Our current turnaround time is 7-10 working days
What are you building for?
Tailored recommendationsPC builds across the site will be filtered to match your chosen use-case.

Privacy Policy

Last updated

This policy explains how CREATE PCS LTD ("CREATE PCs", "we", "us", "our") collects, uses, shares and protects personal information when you visit createpcs.co.uk (the "Site") or use any of our services (the "Services"). We are the data controller for the personal information we collect from you, and we comply with the UK General Data Protection Regulation (UK GDPR) and the Data Protection Act 2018.

Registered office: Kings Court, London Road, Stevenage, Hertfordshire, SG1 2NG. Company number 13023802, registered in England and Wales.

Contact: 03333 444 127 · [email protected]

1. Information we collect

We collect personal information in the following ways:

Information you give us

  • Name, billing address, delivery address, email address, phone number — when you place an order, request a quote, or contact us through a form.
  • Payment information — handled by our payment processor (Stripe). We do not see or store full card numbers. We retain a tokenised reference, the last 4 digits and the expiry date so we can match payments to orders.
  • Order and build details — the configuration you ordered, special instructions you sent us, correspondence about the build, and warranty/RMA history.
  • Account credentials — if you save a build or create an account. Passwords are stored as one-way salted hashes; we cannot read your password.

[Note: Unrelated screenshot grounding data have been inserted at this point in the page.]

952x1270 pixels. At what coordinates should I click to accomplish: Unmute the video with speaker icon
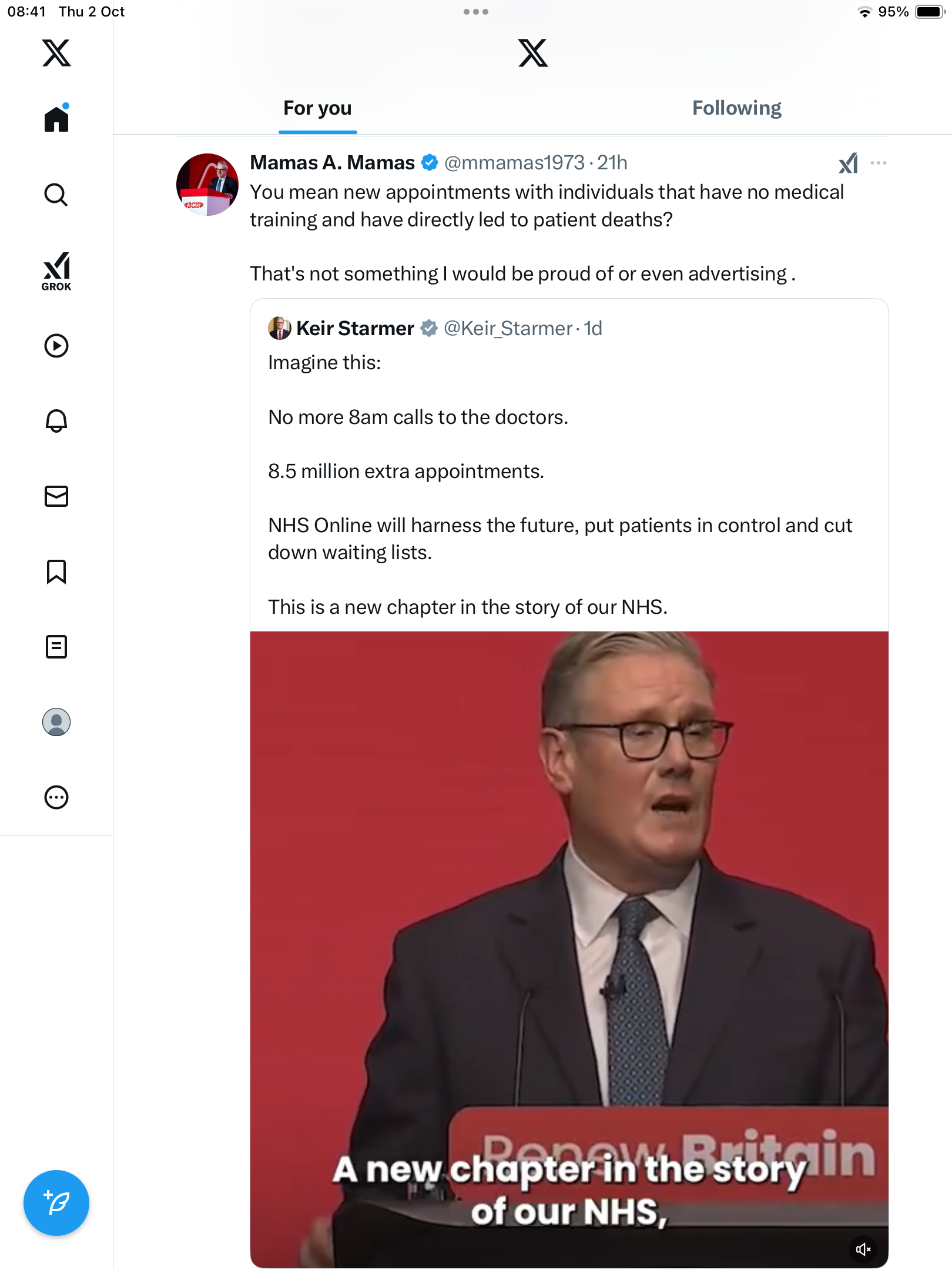click(x=863, y=1249)
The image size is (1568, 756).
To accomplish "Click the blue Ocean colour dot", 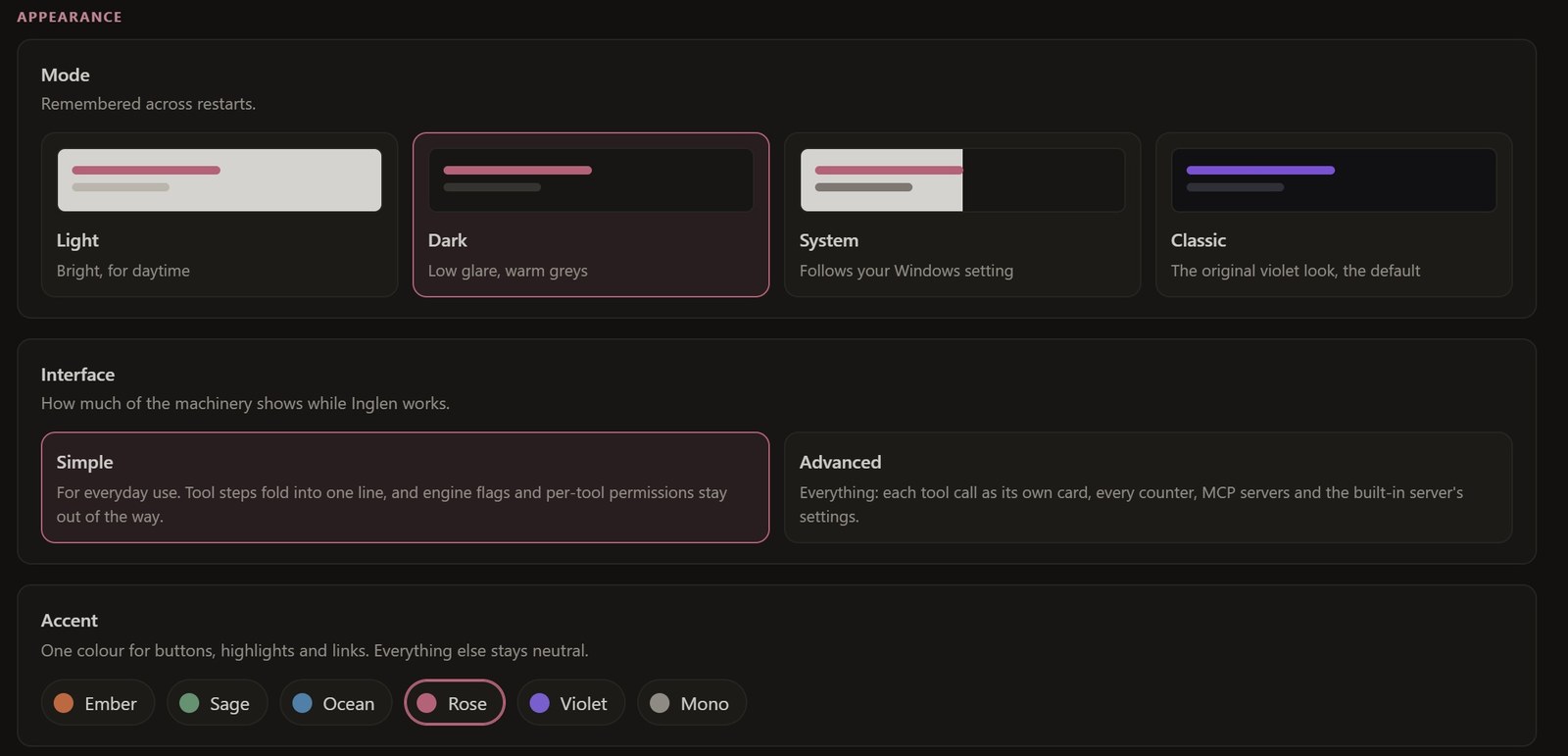I will coord(302,703).
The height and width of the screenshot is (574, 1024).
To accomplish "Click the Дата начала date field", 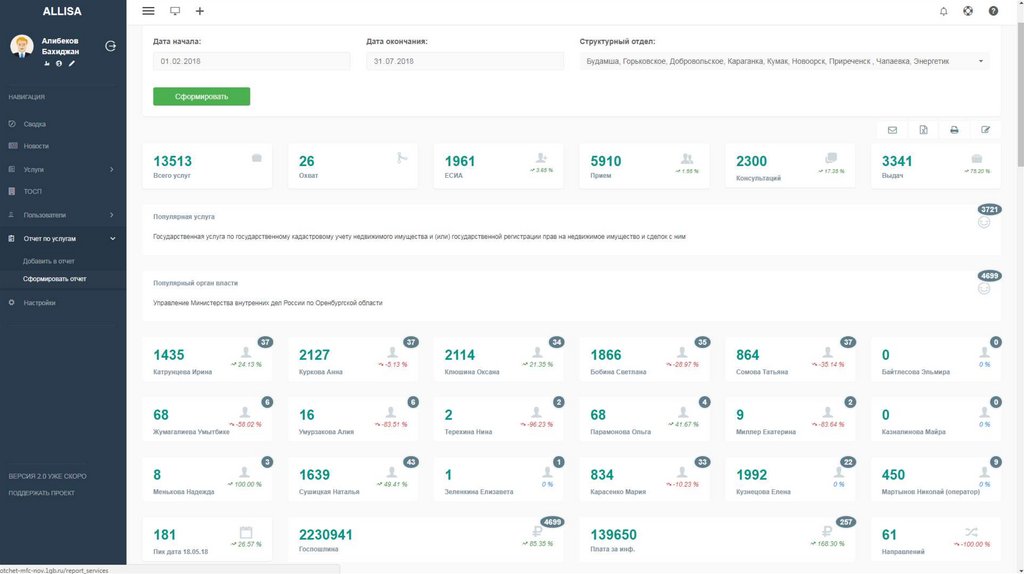I will point(251,61).
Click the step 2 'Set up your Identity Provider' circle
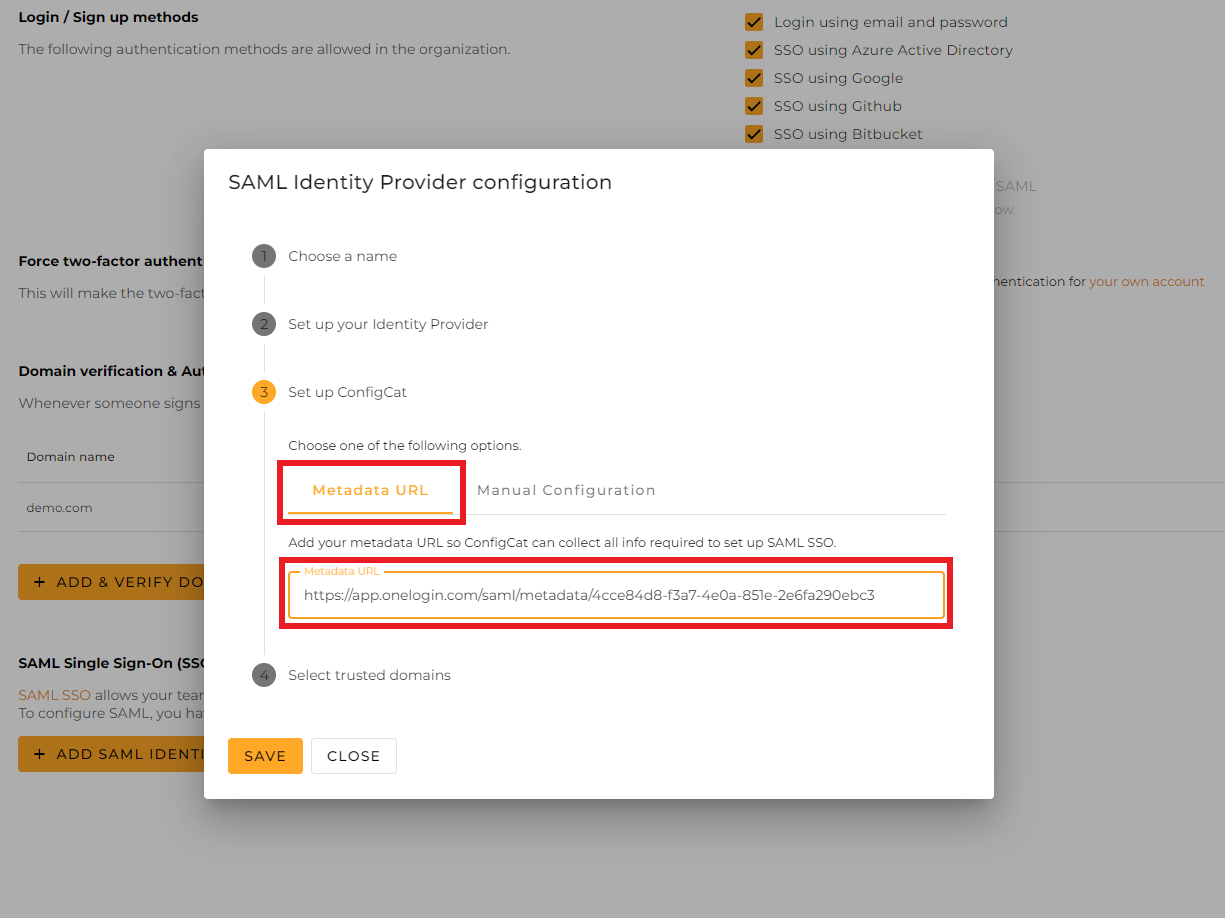The height and width of the screenshot is (918, 1225). click(263, 324)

Information we collect automatically

  • IP address, browser type, device type, operating system, referring URL, and pages viewed — collected by our hosting platform (Railway) and analytics providers.
  • Cookies and similar technologies — see our Cookies Policy for the full table.
  • Session interactions — Microsoft Clarity records mouse movements, clicks and scrolls during your visit (where you consent) to help us spot UX problems. Recordings are masked: form inputs and personal data are obscured before they reach Microsoft.
  • AI assistant chats — if you use the AI assistant in our PC configurator, we record the messages you send, the assistant’s replies, the build you were configuring at the time, and any feedback you give (a 👍/👎 and an optional comment). We use this to improve the assistant and the configurator. An email address is only stored if you choose to verify one in the chat. Please don’t enter sensitive personal information into the assistant — it isn’t the place for payment details.

2. Why we use your information

We process personal information for the following purposes, on the legal bases shown:

  • To fulfil your order — your name, address, phone, build configuration and payment details are processed under our contractual obligation to deliver what you bought.
  • To accept and process payment — Stripe processes your payment under our contract with them; for orders above £10,000 we also collect a card deposit and bank-transfer reference so we can reconcile the balance.
  • To send transactional emails — order confirmations, status updates, dispatch notifications and warranty correspondence, sent via Resend. This is necessary for the contract between us.
  • To provide customer support — phone, email and live correspondence about your order, build or warranty claim. Legal basis: contract.
  • To detect and prevent fraud — including card-not-present checks where billing and delivery addresses differ. Legal basis: legitimate interests (preventing financial loss).
  • To improve our website — analytics, session replay and conversion tracking. Legal basis: your consent, given via the cookie banner.
  • To send marketing — only where you have opted in. You can unsubscribe at any time using the link in any marketing email.
  • To meet legal and accounting obligations — invoices, VAT records and statutory retention periods. Legal basis: legal obligation.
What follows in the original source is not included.